Helpful context:


“The Site Is Down”

Three words that strike fear into any on-call engineer at 2 AM. But what do they mean, exactly?

Is the site returning HTTP 500 errors? Is it timing out? Is it returning 200s with empty bodies? Is it working for users in Europe but not in Asia? Is the database slow, or the application, or the CDN? Is it affecting all users or just paid customers? And - most uncomfortably - how long has it been broken before your monitoring noticed?

This is the observability problem. If your system cannot answer these questions in minutes from the data it produces, you do not have a monitoring problem. You have a design problem. Monitoring tells you when something is wrong. Observability tells you why.
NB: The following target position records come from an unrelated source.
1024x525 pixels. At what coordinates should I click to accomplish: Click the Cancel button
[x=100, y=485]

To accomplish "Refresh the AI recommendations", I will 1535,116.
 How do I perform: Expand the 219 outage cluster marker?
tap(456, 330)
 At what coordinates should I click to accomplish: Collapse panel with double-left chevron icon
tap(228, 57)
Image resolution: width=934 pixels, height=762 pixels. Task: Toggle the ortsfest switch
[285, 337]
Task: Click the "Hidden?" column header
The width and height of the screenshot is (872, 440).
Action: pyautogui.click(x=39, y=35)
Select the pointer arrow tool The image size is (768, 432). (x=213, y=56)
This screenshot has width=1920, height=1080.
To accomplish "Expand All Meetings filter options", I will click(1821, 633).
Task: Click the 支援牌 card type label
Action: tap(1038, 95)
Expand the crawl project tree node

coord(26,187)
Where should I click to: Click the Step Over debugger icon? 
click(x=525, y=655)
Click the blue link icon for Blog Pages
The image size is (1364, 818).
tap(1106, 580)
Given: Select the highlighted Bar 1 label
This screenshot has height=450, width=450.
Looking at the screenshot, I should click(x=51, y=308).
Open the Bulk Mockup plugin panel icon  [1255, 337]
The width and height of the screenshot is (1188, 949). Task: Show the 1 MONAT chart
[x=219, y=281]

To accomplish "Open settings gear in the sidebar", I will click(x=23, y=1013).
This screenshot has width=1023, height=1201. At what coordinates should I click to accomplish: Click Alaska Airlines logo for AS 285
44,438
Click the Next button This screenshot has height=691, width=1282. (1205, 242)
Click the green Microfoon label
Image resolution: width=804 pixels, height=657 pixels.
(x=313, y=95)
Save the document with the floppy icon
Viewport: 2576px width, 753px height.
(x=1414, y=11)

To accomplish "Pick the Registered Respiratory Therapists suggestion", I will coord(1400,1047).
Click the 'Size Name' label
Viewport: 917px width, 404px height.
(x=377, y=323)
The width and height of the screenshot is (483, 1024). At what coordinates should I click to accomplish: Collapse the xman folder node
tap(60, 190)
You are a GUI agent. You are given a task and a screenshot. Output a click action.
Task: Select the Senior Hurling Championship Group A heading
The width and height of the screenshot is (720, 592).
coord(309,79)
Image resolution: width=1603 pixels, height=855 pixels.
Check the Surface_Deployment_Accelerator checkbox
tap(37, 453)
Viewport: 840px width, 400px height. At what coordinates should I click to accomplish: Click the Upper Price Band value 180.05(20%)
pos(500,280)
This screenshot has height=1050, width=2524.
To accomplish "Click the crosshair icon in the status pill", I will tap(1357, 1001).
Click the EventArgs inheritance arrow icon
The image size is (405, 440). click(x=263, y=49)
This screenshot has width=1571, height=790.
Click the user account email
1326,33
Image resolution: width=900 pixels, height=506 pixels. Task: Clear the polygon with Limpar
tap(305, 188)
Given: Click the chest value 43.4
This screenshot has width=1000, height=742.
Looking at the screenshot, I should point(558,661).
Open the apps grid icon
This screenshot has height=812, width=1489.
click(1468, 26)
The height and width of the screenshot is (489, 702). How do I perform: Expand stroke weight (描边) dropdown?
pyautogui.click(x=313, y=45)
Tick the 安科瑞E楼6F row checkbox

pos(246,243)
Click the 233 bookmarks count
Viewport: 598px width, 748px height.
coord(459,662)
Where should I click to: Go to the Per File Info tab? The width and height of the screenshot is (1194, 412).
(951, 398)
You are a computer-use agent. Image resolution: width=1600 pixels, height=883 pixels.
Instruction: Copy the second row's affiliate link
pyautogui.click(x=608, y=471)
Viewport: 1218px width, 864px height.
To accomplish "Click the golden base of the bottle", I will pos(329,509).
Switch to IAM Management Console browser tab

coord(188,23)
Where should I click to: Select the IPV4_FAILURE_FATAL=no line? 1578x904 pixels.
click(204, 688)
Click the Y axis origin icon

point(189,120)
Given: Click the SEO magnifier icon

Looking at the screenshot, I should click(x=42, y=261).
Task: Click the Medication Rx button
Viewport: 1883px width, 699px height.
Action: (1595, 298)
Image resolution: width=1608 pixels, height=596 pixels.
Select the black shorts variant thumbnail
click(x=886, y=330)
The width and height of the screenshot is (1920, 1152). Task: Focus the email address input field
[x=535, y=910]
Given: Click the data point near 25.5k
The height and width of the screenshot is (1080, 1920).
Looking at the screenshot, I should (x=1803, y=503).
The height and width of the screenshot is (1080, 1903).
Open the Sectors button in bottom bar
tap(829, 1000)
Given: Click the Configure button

The distinction, popularized by Charity Majors and the team at Honeycomb, is not semantic. A system that exposes only aggregate metrics can tell you that request latency spiked at 2:15 AM. It cannot tell you that the spike was caused by a specific user’s query pattern hitting an unindexed code path in the orders service, affecting 0.3% of users but 100% of your highest-value accounts. Knowing the difference between those two is the gap between a five-minute fix and a three-hour incident.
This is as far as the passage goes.